В итоге картина слегка ошеломляющая: над без малого гектаром выставочного пространства нависает не потолок, а несколько ажурных ярусов переплетающихся деревянных конструкций. Здесь есть привкус хай-тека и актуальности, но понятно, что это именно хай-тек в духе ампира, с его тягой к неглянцевой, архаизирующей классике. При этом стропила — новые, сделаны из клееной сосны, прямо на них приделаны светильники, освещающие пространство зала, и зритель может созерцать теперь еще и трубы с кабелями, проложенные по внутренней обшивке кровли.
К слову, внутри Манеж теперь выглядит еще более просторным. Прежние помещения входной группы (гардеробы, туалеты, кассы и т. д.) ликвидированы, Манеж фактически начинается прямо с входных дверей. Но поскольку элементарная инфраструктура все-таки необходима и не все можно перенести в подземный уровень, при входе возведены в два яруса довольно робкого вида галерейки — безликие и сверкающие галогеном, будто перенесенные из аэропорта средней руки.
Надо сказать, что даже реакция Юрия Лужкова на восстановленный Манеж была противоречивой. Оба зала — верхний и нижний — мэр осмотрел буквально мельком, хотя в том же раскрытии стропил все-таки есть его немалая заслуга, казалось бы, мог бы и полюбоваться лишний раз. Но нет. Даже прессе мэр рассказал не о своих восторгах от обновленного интерьера, а о том, что фундаменты здания теперь как следует укрепили, и это хорошо, потому что при Александре I строили совсем халтурно — Манеж, мол, еле стоял.

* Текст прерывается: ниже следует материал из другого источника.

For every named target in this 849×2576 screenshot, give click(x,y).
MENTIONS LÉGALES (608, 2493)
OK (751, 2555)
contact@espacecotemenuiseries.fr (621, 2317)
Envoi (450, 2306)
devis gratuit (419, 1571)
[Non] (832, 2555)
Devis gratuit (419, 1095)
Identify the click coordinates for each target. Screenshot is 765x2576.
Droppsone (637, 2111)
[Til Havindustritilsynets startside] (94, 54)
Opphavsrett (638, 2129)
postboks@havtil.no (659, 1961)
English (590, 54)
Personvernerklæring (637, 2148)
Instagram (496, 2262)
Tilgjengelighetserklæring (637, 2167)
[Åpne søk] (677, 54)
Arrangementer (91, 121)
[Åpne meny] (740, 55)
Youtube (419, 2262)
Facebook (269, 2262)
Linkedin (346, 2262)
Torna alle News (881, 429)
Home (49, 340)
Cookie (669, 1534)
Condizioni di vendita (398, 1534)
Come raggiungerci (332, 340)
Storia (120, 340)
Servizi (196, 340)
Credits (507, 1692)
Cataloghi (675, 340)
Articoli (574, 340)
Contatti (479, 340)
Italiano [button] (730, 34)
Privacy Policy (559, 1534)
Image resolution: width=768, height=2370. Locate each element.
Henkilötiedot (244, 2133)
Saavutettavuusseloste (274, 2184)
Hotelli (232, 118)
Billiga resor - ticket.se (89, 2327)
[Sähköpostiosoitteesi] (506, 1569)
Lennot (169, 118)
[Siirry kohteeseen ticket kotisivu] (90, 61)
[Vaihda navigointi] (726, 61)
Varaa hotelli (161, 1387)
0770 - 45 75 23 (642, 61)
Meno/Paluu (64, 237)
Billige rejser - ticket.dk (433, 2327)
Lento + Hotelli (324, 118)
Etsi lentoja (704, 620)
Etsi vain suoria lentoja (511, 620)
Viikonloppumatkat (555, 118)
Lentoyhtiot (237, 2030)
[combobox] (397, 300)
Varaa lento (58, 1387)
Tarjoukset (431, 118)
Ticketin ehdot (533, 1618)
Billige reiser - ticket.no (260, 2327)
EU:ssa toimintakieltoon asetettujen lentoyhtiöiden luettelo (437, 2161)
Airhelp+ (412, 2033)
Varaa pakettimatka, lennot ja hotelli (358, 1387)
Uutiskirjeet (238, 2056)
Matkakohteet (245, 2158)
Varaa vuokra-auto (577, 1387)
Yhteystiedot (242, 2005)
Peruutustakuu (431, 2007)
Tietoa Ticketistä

Словом, получилось забавно. Казалось бы, все складывалось так, что Манеж должен был стать еще одним запоздалым образчиком московских гранд-прожектов конца ХХ века. Даже Зураб Церетели, как положено по сценарию, в какой-то момент нарисовался рядом с проектировщиками. Манеж ведь монумент воинской славы, так почему бы в год 60-летия Победы не позволить главному монументалисту самовыразиться насчет вечной памяти 1812 года? За право контролировать художественную и финансовую сторону реконструкции московский мэр успел побороться и с Минкультом, и с Агентством по федеральному имуществу. И вот теперь всем предстоит не без удивления узнать, что итог этой борьбы — скромная, компромиссная и довольно-таки экспериментальная по своему характеру площадка.
|
|
||||
|
|
||||
|
|
Московский Манеж (экзерциргауз) был построен к пятилетию Бородинского сражения — в 1817 году. Согласно воле Александра I, огромное здание (166 на 45 метров) было перекрыто без единой промежуточной опоры с использованием уникальной системы деревянных стропил. Ее спроектировал едва ли не самый известный инженер тогдашней Европы — Августин Бетанкур (1758-1824), выходец из древнего нормандского рода (осевшего еще в средние века на Канарских островах), с 1808 года состоявший на русской службе. Амбициозный проект был реализован не с первого раза: в 1819 году кровля обрушилась, конструкции пришлось делать заново. В 1825-м часть лиственничных ферм в профилактических целях заменили на новые и закрыли стропила сплошным потолком. Тогда же здание обрело окончательный внешний вид — на фасадах появился ампирный декор Осипа Бове. Так было завершено оформление мемориального комплекса, посвященного событиям 1812 года: публичный Александровский сад, псевдоантичный грот Бове, сделанный из остатков погоревших зданий, Манеж. Помимо первоначального назначения (манеж), со второй половины XIX века здание охотно использовали как площадку для особо многолюдных концертных и выставочных мероприятий. Чтобы предохранить стропила от гнили и древоточцев, на пол чердака насыпали 50-сантиметровый слой отборной махорки. По легенде, ее выкурили не то в 1920-е, не то в Великую Отечественную. В любом случае после 1917 года сохранность Манежа мало кого заботила: сначала там разместили мотоциклетный полк, затем — правительственный гараж. Только в 1957 году Манежу был дан статус центрального выставочного зала.